• **Work item**:
From the listing below, retype exactly the line holding "Screen dimensions: 1073x459", the line holding "Click the assessment value field for LONG", and the lines between them; skip everything else.

□ □ □ □

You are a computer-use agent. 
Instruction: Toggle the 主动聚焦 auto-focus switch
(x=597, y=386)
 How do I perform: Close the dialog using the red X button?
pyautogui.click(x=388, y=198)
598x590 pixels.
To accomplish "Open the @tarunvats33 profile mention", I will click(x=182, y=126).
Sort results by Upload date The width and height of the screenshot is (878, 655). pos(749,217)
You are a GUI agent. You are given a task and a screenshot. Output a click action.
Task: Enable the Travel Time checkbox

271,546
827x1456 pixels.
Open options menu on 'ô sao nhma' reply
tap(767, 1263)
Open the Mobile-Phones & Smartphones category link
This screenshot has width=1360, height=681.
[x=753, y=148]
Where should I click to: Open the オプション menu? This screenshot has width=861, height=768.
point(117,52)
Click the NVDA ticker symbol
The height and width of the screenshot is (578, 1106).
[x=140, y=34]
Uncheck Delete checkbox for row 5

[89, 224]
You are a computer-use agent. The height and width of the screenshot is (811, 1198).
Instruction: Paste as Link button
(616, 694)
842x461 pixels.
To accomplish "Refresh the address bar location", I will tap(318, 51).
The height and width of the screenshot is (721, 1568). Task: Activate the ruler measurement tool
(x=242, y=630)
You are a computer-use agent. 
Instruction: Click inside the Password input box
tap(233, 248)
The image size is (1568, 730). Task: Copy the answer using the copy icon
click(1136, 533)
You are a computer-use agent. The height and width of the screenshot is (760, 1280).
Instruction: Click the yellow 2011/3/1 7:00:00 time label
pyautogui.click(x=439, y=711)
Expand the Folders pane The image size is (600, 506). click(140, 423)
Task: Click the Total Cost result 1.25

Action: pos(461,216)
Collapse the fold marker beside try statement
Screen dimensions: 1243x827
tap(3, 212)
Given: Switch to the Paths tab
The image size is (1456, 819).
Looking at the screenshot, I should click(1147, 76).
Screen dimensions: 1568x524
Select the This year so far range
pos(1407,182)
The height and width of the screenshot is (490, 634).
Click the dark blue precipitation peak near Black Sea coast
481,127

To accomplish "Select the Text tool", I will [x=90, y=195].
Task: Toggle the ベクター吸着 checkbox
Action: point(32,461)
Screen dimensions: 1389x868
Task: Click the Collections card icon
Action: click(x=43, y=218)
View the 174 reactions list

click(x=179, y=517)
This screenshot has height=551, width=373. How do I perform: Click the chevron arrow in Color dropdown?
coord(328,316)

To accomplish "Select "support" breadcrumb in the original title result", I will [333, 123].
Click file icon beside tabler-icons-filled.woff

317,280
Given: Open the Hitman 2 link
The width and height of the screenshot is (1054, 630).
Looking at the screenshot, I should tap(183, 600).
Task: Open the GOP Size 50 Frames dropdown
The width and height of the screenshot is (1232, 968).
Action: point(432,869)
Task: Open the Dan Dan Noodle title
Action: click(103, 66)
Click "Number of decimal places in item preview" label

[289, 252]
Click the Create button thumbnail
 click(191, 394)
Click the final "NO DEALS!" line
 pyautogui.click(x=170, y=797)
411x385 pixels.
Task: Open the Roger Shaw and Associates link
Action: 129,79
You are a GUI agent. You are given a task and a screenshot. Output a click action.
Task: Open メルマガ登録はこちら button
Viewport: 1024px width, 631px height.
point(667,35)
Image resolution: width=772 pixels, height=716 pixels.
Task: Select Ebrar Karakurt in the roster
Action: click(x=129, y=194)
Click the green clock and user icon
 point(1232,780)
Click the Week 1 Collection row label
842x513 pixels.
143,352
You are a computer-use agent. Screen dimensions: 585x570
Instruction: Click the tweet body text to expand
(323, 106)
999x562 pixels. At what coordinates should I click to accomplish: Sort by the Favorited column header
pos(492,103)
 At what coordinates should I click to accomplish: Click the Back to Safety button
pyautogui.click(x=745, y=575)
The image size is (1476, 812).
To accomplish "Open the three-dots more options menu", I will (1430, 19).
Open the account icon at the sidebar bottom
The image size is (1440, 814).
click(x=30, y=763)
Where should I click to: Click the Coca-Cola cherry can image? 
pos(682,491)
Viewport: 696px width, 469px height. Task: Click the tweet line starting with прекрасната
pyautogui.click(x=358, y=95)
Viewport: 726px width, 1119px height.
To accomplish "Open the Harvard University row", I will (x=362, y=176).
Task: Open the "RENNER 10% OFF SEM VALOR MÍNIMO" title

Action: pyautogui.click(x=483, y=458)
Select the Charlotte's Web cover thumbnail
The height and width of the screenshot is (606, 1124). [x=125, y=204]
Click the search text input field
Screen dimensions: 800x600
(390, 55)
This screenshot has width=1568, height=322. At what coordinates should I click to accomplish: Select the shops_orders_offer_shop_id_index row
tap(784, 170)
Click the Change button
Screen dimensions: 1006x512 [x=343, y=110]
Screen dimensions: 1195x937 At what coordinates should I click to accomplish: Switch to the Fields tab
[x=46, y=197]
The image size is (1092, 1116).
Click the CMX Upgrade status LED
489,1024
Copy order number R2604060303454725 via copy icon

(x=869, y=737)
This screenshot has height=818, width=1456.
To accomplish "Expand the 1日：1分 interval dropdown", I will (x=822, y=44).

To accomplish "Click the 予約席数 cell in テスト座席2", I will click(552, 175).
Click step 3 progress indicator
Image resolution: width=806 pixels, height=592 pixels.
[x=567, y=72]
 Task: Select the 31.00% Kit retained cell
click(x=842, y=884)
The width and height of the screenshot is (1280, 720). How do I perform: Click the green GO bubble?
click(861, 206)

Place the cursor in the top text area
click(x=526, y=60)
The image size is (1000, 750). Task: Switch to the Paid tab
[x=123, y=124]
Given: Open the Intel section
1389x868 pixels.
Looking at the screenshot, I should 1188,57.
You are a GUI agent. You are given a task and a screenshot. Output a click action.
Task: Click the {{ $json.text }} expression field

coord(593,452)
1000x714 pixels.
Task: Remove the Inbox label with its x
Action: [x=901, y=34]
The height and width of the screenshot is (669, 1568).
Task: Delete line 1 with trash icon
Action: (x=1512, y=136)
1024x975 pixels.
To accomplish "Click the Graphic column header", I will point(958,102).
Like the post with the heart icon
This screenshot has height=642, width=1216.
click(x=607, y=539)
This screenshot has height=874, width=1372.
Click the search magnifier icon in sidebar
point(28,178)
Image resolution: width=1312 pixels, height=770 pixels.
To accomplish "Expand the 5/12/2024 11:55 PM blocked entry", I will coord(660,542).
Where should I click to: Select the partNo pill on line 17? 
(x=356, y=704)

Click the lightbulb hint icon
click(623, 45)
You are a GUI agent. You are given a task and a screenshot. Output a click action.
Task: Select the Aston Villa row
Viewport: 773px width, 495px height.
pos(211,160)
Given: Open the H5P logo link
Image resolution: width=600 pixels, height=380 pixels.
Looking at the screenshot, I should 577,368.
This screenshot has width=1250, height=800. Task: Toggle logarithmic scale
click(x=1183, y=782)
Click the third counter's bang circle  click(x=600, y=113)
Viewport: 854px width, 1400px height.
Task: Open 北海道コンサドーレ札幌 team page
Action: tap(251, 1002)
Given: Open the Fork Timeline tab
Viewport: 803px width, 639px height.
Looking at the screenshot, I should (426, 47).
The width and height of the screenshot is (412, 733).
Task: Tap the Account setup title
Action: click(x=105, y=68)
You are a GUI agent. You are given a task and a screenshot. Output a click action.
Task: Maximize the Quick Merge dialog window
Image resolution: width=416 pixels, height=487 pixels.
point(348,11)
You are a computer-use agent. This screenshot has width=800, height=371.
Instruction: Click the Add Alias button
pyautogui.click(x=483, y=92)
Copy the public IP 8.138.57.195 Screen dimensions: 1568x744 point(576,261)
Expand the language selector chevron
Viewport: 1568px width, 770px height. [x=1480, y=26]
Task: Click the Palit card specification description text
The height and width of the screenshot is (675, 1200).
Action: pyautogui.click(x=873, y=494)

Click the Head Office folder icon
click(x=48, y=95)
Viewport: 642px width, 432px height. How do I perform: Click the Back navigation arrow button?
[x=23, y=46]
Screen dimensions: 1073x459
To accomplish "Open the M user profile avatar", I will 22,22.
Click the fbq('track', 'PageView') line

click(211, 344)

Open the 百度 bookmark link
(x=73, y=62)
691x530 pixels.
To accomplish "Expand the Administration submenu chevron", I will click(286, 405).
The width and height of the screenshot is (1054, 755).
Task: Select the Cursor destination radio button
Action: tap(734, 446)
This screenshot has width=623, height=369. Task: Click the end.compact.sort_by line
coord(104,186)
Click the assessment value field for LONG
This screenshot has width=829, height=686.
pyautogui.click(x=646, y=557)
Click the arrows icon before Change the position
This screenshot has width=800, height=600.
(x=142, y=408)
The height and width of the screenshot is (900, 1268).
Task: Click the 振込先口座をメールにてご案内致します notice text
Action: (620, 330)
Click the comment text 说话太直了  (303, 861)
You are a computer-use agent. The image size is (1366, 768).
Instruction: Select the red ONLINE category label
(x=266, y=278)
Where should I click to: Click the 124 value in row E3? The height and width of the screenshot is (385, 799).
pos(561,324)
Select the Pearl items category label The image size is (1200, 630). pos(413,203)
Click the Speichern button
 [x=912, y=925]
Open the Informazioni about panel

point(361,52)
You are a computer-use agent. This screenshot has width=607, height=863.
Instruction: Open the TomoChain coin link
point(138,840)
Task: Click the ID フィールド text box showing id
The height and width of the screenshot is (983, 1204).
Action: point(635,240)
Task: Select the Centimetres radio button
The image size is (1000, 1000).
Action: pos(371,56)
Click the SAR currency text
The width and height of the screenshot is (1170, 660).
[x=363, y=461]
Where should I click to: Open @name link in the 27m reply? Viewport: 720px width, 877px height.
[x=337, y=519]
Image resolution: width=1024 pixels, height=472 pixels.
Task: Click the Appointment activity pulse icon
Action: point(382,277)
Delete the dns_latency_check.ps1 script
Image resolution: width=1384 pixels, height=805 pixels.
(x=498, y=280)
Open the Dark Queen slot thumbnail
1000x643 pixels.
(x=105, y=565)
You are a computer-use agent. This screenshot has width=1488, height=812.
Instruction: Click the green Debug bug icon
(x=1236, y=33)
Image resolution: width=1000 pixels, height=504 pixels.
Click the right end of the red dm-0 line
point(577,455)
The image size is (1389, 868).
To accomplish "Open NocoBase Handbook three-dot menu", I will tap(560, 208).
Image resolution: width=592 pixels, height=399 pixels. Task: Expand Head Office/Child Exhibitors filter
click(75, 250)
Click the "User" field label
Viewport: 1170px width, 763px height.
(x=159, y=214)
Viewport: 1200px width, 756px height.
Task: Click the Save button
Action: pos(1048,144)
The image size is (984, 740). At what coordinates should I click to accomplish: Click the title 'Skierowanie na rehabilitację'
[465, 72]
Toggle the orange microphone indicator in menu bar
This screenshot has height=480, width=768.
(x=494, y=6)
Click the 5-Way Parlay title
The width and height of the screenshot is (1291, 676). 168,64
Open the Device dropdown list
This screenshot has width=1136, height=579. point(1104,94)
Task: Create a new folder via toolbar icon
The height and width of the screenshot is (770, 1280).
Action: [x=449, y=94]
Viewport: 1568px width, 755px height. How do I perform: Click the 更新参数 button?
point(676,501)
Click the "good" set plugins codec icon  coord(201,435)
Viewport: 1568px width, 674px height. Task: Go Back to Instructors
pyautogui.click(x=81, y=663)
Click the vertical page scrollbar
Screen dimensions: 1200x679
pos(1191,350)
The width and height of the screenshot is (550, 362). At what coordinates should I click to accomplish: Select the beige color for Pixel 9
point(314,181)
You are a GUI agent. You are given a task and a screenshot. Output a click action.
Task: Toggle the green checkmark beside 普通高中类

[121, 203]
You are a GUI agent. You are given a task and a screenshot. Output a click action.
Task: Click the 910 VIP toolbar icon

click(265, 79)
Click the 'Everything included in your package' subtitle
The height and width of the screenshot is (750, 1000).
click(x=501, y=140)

□ □ □ □

• **Solved problem**:
Screen dimensions: 1073x459
To accomplish "Open the M user profile avatar", I will 22,22.
Click the fbq('track', 'PageView') line

click(211, 344)

Open the 百度 bookmark link
(x=73, y=62)
691x530 pixels.
To accomplish "Expand the Administration submenu chevron", I will click(286, 405).
The width and height of the screenshot is (1054, 755).
Task: Select the Cursor destination radio button
Action: tap(734, 446)
This screenshot has width=623, height=369. Task: Click the end.compact.sort_by line
coord(104,186)
Click the assessment value field for LONG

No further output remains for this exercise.